Festa de abertura começa 1h30 antes do jogo do Brasil

Prometendo repetir a festa das torcidas nos estádios, a cerimônia de abertura da Copa das Confederações deve investir em mosaicos, danças e coreografia para entreter os torcedores que chegarem mais cedo ao Estádio Nacional de Brasília (Mané Garrincha), neste sábado, para acompanhar Brasil x Japão. Não foi informado pela organização se o presidente da Fifa, Joseph Blatter, e a presidente Dilma Rousseff farão algum discurso ou saudação ao público.

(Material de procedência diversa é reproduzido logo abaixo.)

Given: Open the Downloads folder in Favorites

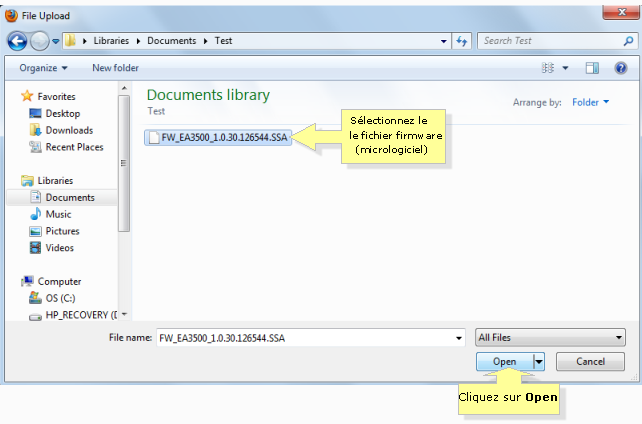Looking at the screenshot, I should pyautogui.click(x=69, y=130).
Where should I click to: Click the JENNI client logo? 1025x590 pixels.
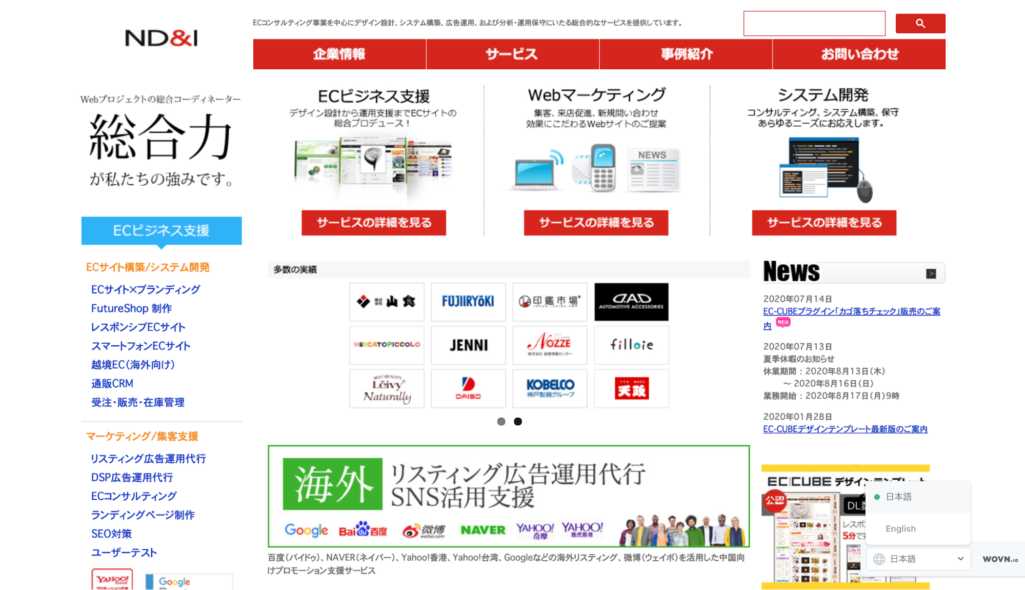468,345
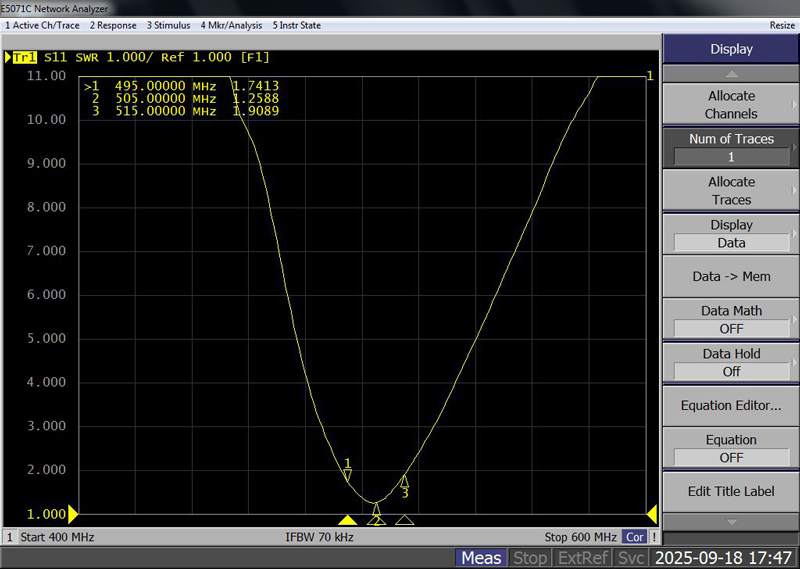The image size is (800, 569).
Task: Toggle Data Hold Off softkey
Action: 731,362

EDUARDO BRESCIANI, Agência Estado

15 de junho de 2013 | 08h06

Dilma tem uma relação distante com cartolas do futebol brasileiro e, neste sábado, no Estádio Nacional de Brasília, deverá usar um camarote diferente do que ficará Blatter e o presidente da Confederação Brasileira de Futebol (CBF) e do Comitê Organizador Local (COL), José Maria Marin.

Responsável pela direção do espetáculo, o carnavalesco Paulo Barros ganhou destaque por investir em efeitos visuais nos desfiles da escola Unidos da Tijuca no carnaval do Rio. Na cerimônia deste sábado, porém, a necessidade de preservar o gramado e o próprio ambiente de estádio devem limitar os efeitos. A intenção é homenagear a cultura brasileira, as seis sedes e os oito países que disputam o torneio.

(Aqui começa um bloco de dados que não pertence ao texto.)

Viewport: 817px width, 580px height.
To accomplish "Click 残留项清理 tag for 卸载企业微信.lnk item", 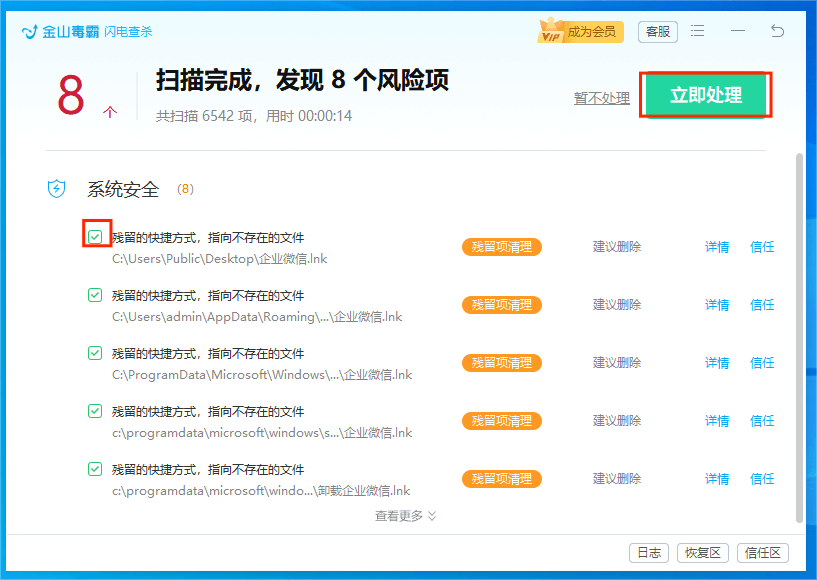I will coord(501,479).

A apresentação reunirá 2,8 mil voluntários, que acumularam mais de 100 horas de ensaios. Além deles, artistas circenses e soldados do Exército participarão da festa. A confecção das fantasias ficou a cargo da equipe da escola de samba paulistana Rosas de Ouro.

Somente verá a cerimônia quem chegar ao estádio com muita antecedência. Segundo a programação distribuída pela Fifa, a apresentação acontecerá cerca de 1 hora e 30 minutos antes da partida entre Brasil e Japão, marcada para começar às 16 horas.